# Formula for Geometric Progression (GP)

Here you will learn what is geometric progression and formula for geometric progression with examples.

Let’s begin –

## Geometric Progression (GP)

A sequence of non-zero numbers is called a geometric progression (GP) if the ratio of a term and the term preceding to its always a constant quantity.

The constant ratio is called the common ration of the GP.

In other words, a sequence $$a_1$$, $$a_2$$, $$a_3$$ …….. $$a_n$$ , …….. is called a geometric progression if

$$a_{n+1}\over a_n$$ = constant for all n $$\in$$ N

Example : The sequence 4, 12, 36, 108, is a GP , because

$$12\over 4$$ = $$36\over 12$$ = $$108\over 36$$ = ….. = 3, which is a constant.

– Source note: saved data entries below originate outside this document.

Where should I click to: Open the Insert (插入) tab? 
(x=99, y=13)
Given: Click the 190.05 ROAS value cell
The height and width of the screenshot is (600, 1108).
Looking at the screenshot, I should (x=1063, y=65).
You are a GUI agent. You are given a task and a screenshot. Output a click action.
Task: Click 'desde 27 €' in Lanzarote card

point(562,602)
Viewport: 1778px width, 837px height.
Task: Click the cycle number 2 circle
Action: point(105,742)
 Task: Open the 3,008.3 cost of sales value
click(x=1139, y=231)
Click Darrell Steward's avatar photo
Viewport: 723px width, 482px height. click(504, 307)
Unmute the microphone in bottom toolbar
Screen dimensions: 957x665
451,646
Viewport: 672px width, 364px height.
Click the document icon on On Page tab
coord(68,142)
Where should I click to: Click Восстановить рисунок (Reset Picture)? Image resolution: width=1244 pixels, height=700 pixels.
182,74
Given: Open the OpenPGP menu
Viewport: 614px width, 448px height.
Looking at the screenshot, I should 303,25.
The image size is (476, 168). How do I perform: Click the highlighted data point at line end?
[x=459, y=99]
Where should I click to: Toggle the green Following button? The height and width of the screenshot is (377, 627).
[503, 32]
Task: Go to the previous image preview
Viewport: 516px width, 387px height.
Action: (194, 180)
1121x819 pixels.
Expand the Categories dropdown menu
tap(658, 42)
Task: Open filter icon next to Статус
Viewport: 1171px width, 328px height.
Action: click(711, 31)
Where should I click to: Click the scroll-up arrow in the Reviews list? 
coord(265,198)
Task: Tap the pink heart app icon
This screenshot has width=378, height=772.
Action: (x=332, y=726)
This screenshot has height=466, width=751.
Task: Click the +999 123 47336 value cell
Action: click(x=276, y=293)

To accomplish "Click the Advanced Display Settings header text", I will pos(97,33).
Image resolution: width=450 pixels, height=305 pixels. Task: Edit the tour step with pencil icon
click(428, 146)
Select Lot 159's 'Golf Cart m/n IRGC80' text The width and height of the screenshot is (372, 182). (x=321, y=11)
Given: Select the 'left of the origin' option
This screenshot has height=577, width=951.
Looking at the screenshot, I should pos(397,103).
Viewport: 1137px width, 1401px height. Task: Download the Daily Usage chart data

Clearly, this sequence is a GP with first term 4 and common ratio 3.

Also Read : Formula for Arithmetic Progression (AP)

## Formula for Geometric Progression

### (a) General Term of a GP

Let a be the first term and r be the common ratio of a GP. Then its nth term or general term is $$ar^{n-1}$$

i.e   $$a_n$$ = $$ar^{n-1}$$

Note : The whole GP can be written as a, ar, $$ar^2$$, …… , $$ar^{n-1}$$  or  a, ar, $$ar^2$$, …… , $$ar^{n-1}$$, …… according as it is finite or infinite.

### (b) nth term from the end of a finite GP

(i) The nth term from the end of a finite GP consisting of m terms is $$ar^{m-n}$$, where a is the first term and r is the common ratio of the GP.

$$\because$$   nth term from the end = (m – n + 1)th term from the beginning

= $$ar^{m-n}$$

(ii) and the nth term from the end of a GP with last term l and common ratio r is given by

$$a_n$$ = l$$({1\over r})^{n-1}$$

Clearly when we look at the terms terms of a GP from the last term and move towards the beginning we find that the progression is a GP with the common ration 1/r.

So, nth term from the end = l$$({1\over r})^{n-1}$$

Example : Find the 9th term and the general term of the progression $$1\over 4$$, $$-1\over 2$$, 1, -2, ……

Solution : The given progresion is clearly a gp with the first term a = $$1\over 4$$ and common ratio r = -2.

$$\therefore$$ 9th term = $$a_9$$ = $$ar^{(9-1)}$$ = $$1\over 4$$$$(-2)^{8}$$ = 64

and, General term = $$a_n$$ = $$ar^{(n-1)}$$ = $$1\over 4$$ $$(-2)^{n-1}$$ = $$(-1)^{n-1}$$ $$2{n-3}$$

### Related Questions

If the 4th and 9th terms of a G.P. be 54 and 13122 respectively, find the G.P.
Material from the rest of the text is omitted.